Kiel - Das Land will Hochschulabsolventen mit einem neuen Gründerstipendium den Weg in die Selbstständigkeit ebnen. Das Angebot richte sich an Absolventen, die eine überzeugende technologie- oder wissensorientierte Idee haben mit der Perspektive für ein marktfähiges Startup-Unternehmen, sagte Wirtschaftsminister Reinhard Meyer (SPD) am Donnerstag in Kiel. Dem Land dürfe keine gute Idee zwischen Wissenschaft und Wirtschaft verloren gehen, betonte Meyer. Es gelte die Innovationskraft von Betrieben zu stärken.

Meyer stellte das insgesamt eine Million Euro teure Programm – es ist zunächst auf vier Jahre befristet – mit Vertretern der eingebundenen Hochschulen Lübeck, Kiel und Flensburg vor. Seit Jahren streben sie eine engere Verzahnung mit der Wirtschaft an und fördern Unternehmensgründungen von Studenten vielfältig. So haben zum Beispiel Doktoranden der Uni Kiel eine Software für eine bessere Kommunikation im Auto entwickelt – die Software unterdrückt Geräusche, so dass sich Menschen zum Beispiel von vorne nach hinten besser miteinander unterhalten können. Ein anderer Student aus Flensburg entwickelte die Idee für den Versand von Balkonpflanzen – und gründete das Unternehmen dann aber in Niedersachsen.

Ziel sei es, Studenten direkt nach dem Studienabschluss bei der Vorbereitung einer Unternehmensgründung zu unterstützen, betonte Meyer. „Stipendiaten erhalten in der Regel sechs Monate, in Ausnahmen bis zu zwölf Monate im Schnitt 1600 Euro monatlich.“ Außerdem stelle die jeweilige Hochschule einen Raum zur Verfügung, und Mentoren beraten die Stipendiaten. Sie sollen die Förderzeit nutzen, um erst einmal einen Businessplan zu erarbeiten.

Mit dem neuen Stipendium werde eine Lücke im Fördersystem für Unternehmensgründungen geschlossen, sagte Meyer. Er erinnerte daran, dass 2011 die damalige schwarz-gelbe Landesregierung die Innovationsstiftung Schleswig-Holstein geschlossen habe, die bereits ein ähnliches Stipendium vergeben hatte.
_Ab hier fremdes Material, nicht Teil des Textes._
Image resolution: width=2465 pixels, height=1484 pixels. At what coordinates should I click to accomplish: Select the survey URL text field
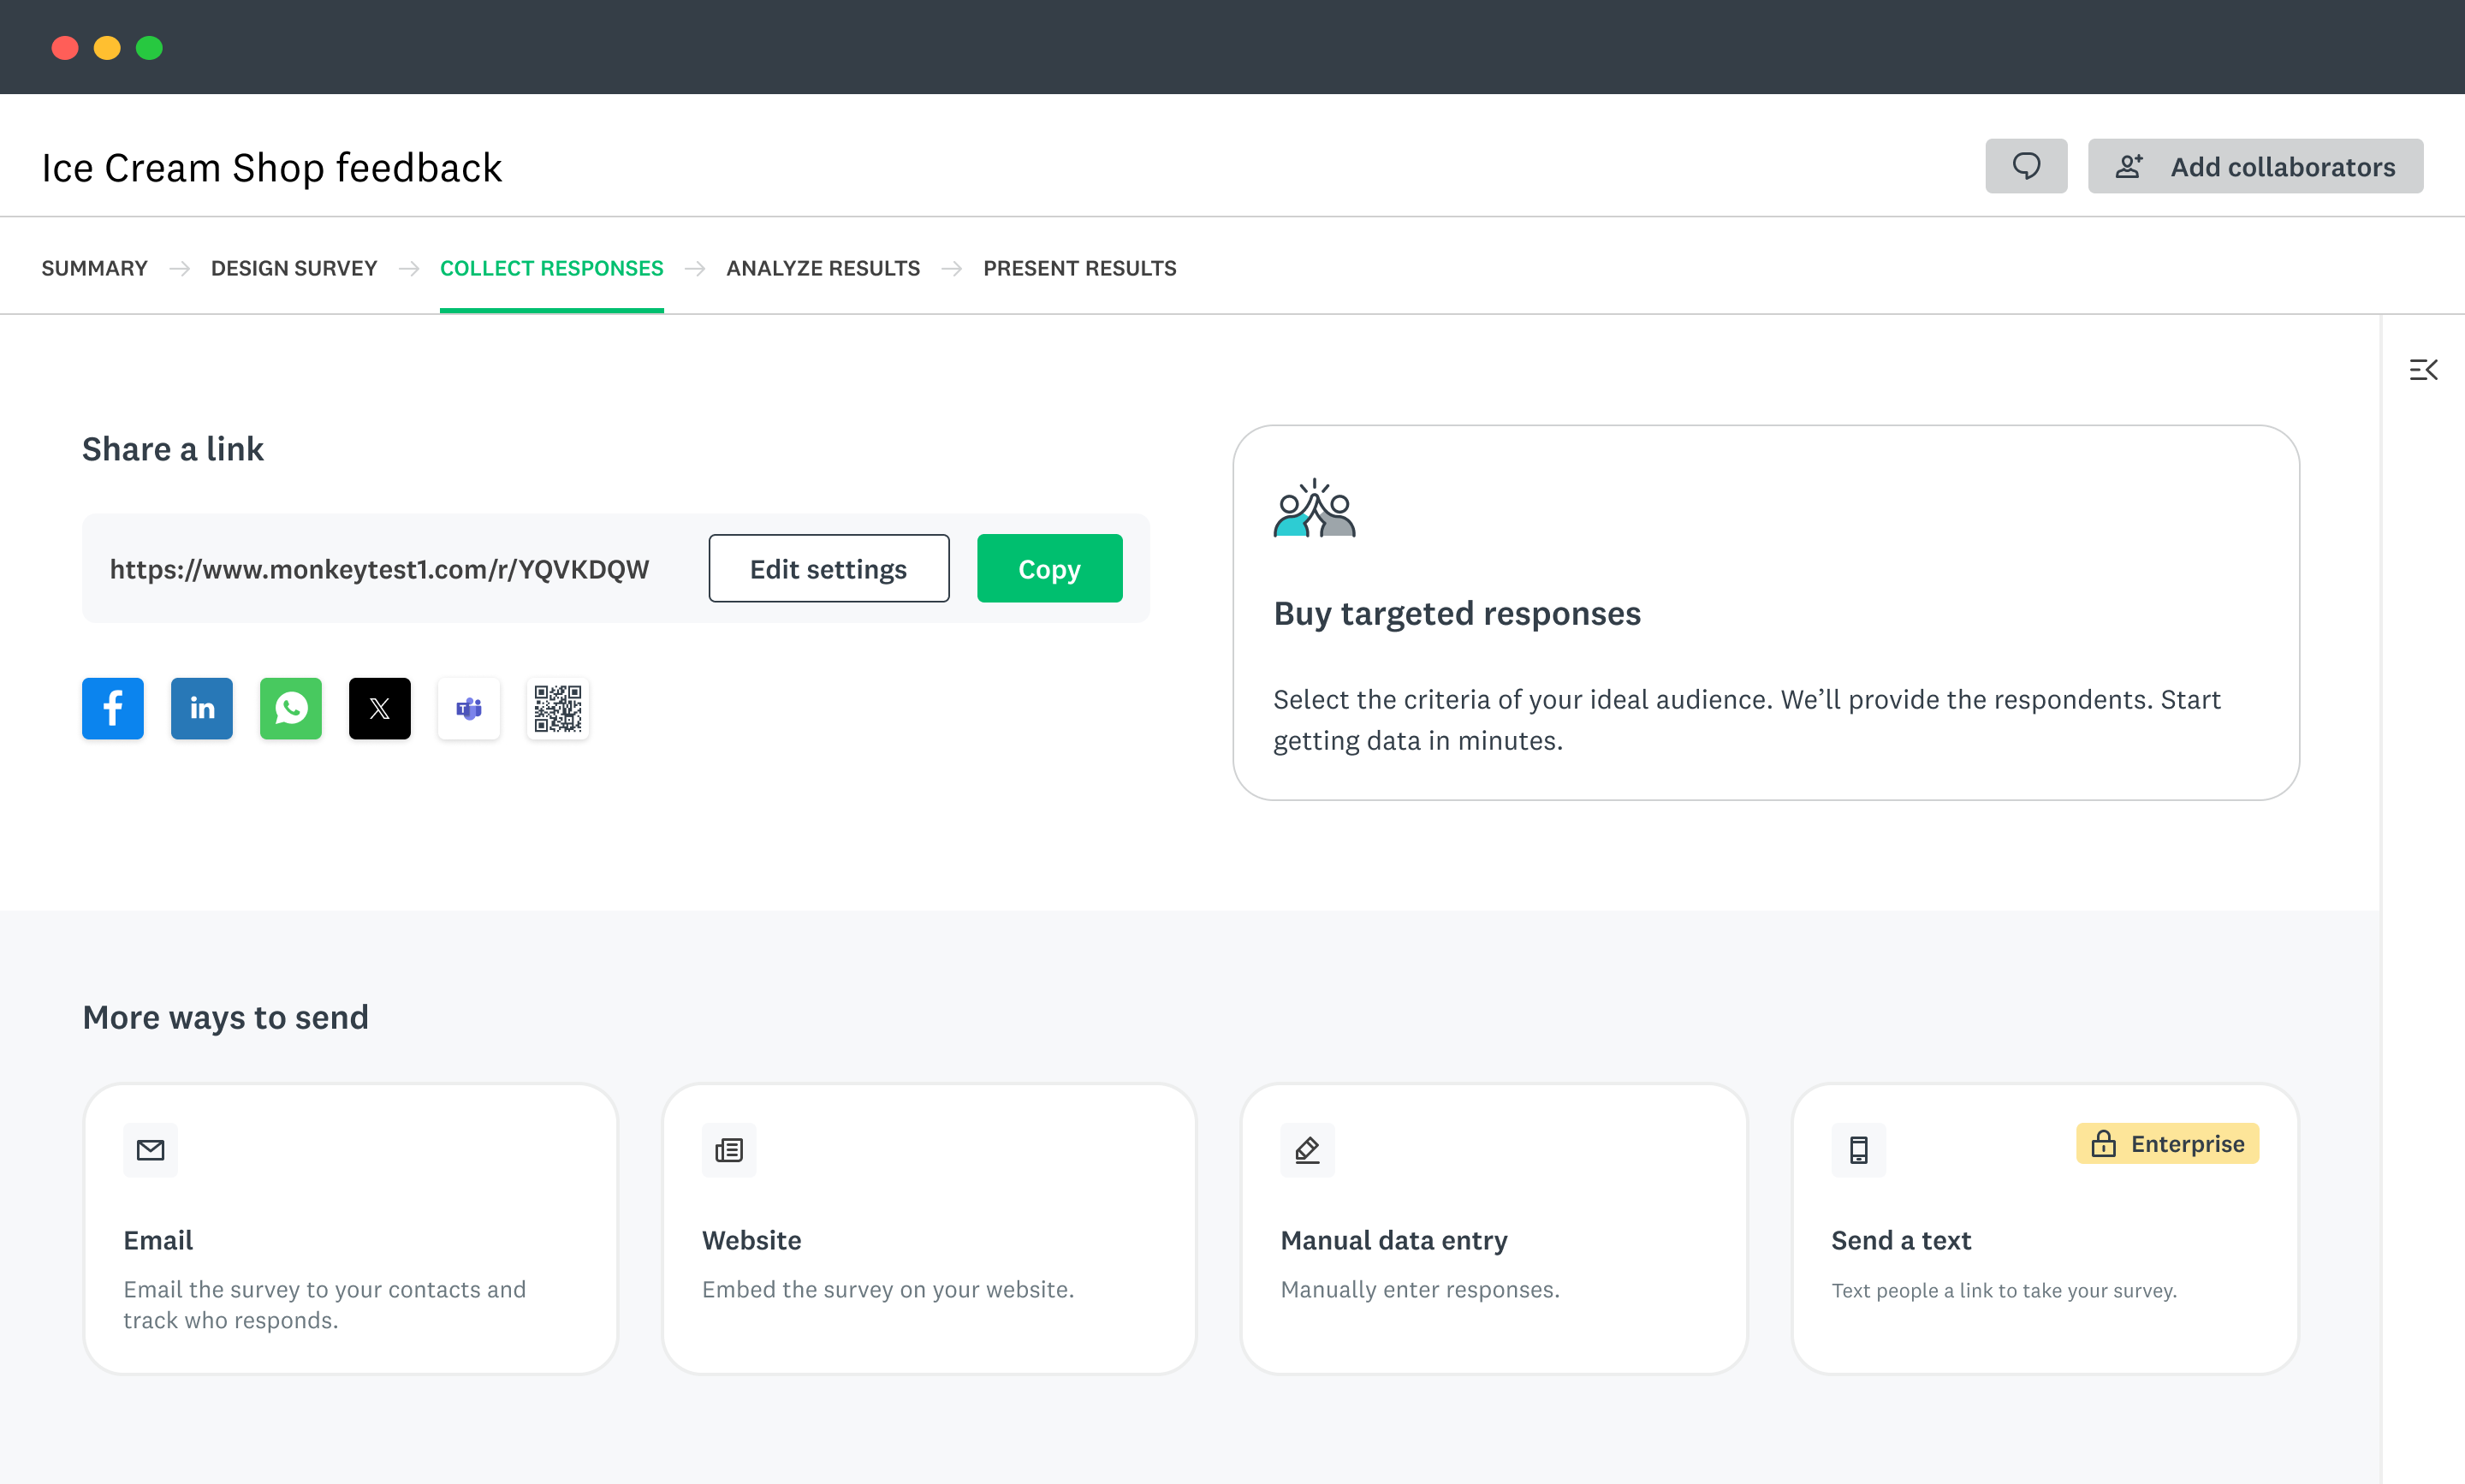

„Das neue Stipendium ist eine Weiterenwicklung“, erläuterte Prof. Dirk Ludewig vom Dr. Werner Jackstädt Zentrum der Fachhochschule Flensburg. Prof. Thorsten Buzug, Vizepräsident der Exist-Gründerhochschule der Universität zu Lübeck, sieht Potenzial im Bereich der Medizintechnik. In Lübeck sei dies der Schwerpunkt auch wegen der Verbindung des Campus mit der Universitätsklinik.

Angeboten werden die Stipendien über die „Wirtschaftsförderung und Technologietransfer Schleswig-Holstein“.